Don’t miss out!
Make savings on a once-in-a-lifetime journey this month! For a limited time only we’re offering free bike hire on *selected cycling adventures in the Caribbean, as well as Central and South America. For more information, click here!
For when a weekend getaway or a city break just doesn’t cut it, long-haul holidays are made for getting out of your comfort zone and exploring our beautiful and diverse world. Read this inspiring write-up by our guide and cycling journalist Hannah Reynolds about how nothing quite compares to cycling in far-flung destinations and get some of her top tips for your next adventure…
Long-haul travel, however you do it, is always an adventure. It’s frequently said that ‘travel broadens your horizons’ and it does, in every possible sense, but travelling by bike, pedalling towards that exciting, changing horizon brings you more in touch with the country you are travelling through. Here are a few reasons I prefer to travel by bike…
Travel like a local…
On the surface travel is about exploring and experiencing differences, but often the things that bring most warmth and humour are the connections created by similarities. One of the great things about travelling by bike is that you become part of the throng of cyclists. Many countries use bikes as a primary mode of transport, instead of being shut behind the glass of an air conditioned tour bus you are out there with everyone else, getting covered in the same dust, struggling with the same heat and sharing in an ordinary day-to-day experience.
In Myanmar we ended up in a race with two young boys. They were cycling home from school on old steel bikes, at least two sizes too big, with their tiffin tins banging against the handle bars. As we sedately rolled alongside them on the dry dirt road I caught a sidelong glance from the two lads and their pace increased. After a few metres they were out of the saddle and hunched over the handle bars, school bags flapping behind them. I caught what was happening and exaggeratedly pedalled faster myself. We kept glancing across at each other to see if either had pulled ahead and all of us were laughing. When they stopped at the end of the village we waved to each other. A few minutes of warm, funny interaction thanks to our bikes.

Extracted information ::
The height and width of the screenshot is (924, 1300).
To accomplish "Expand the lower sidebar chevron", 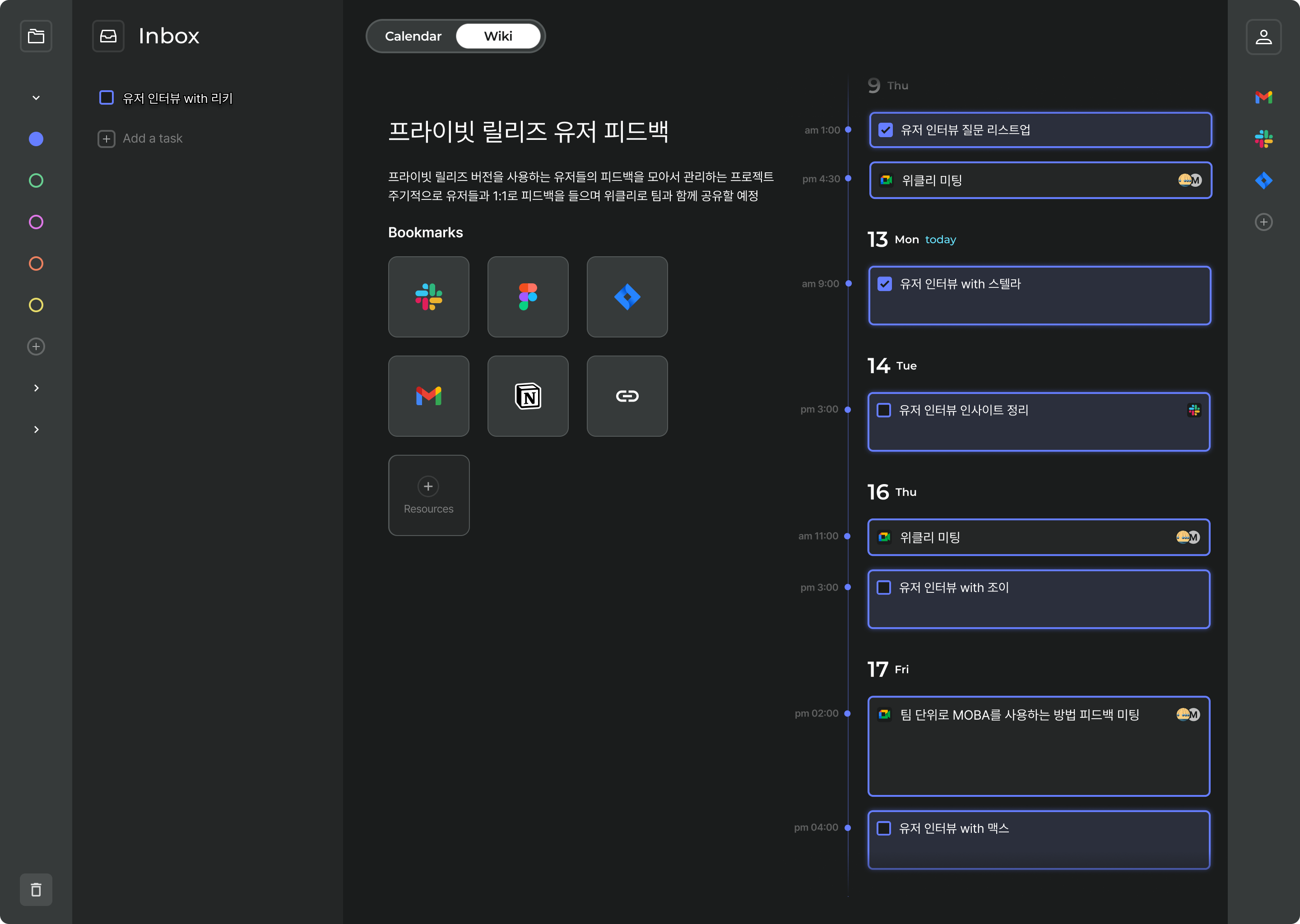I will (36, 429).
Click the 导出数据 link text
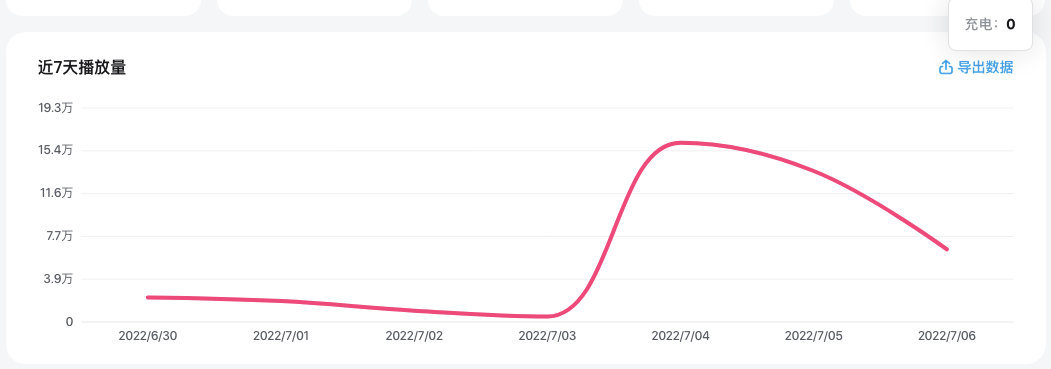 tap(985, 68)
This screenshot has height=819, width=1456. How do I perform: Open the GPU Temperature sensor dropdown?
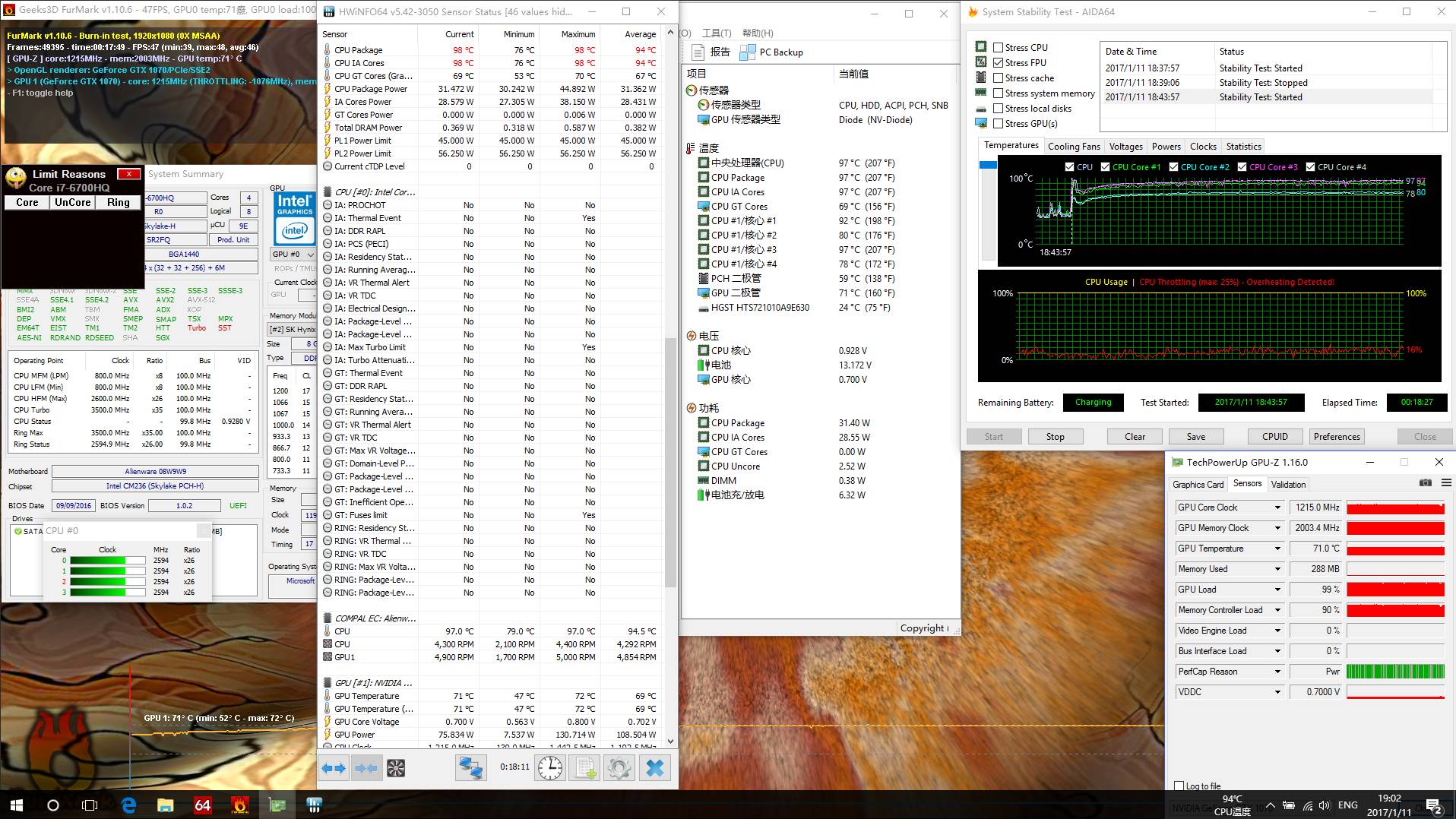click(1277, 549)
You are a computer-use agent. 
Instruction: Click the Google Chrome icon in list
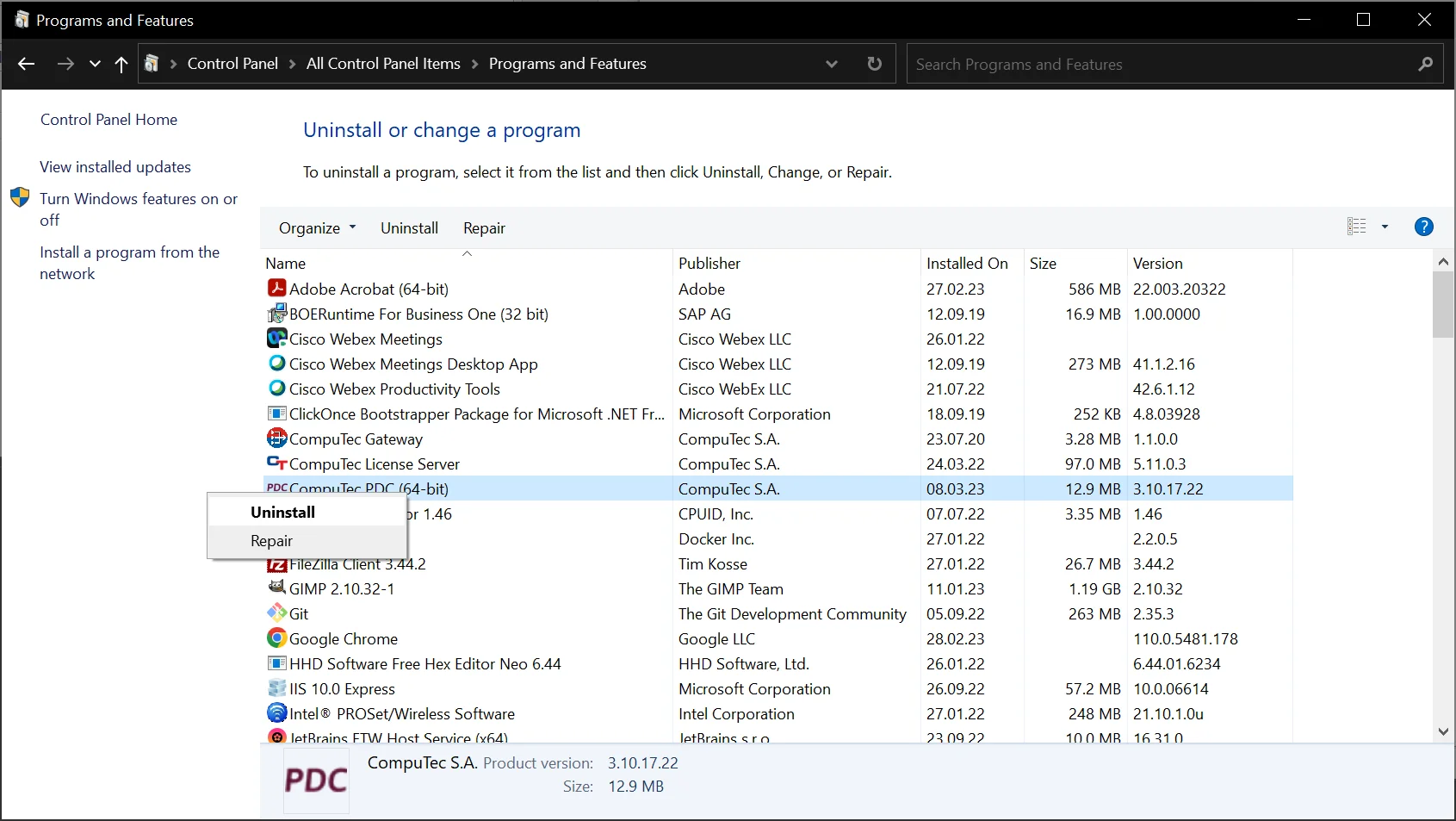pos(276,638)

Written problem :: Repeat, word for word, the passage of the long-haul cycling article above from "Don’t miss out!" to "information, click here!".

Result of the exercise ::
Don’t miss out!
Make savings on a once-in-a-lifetime journey this month! For a limited time only we’re offering free bike hire on *selected cycling adventures in the Caribbean, as well as Central and South America. For more information, click here!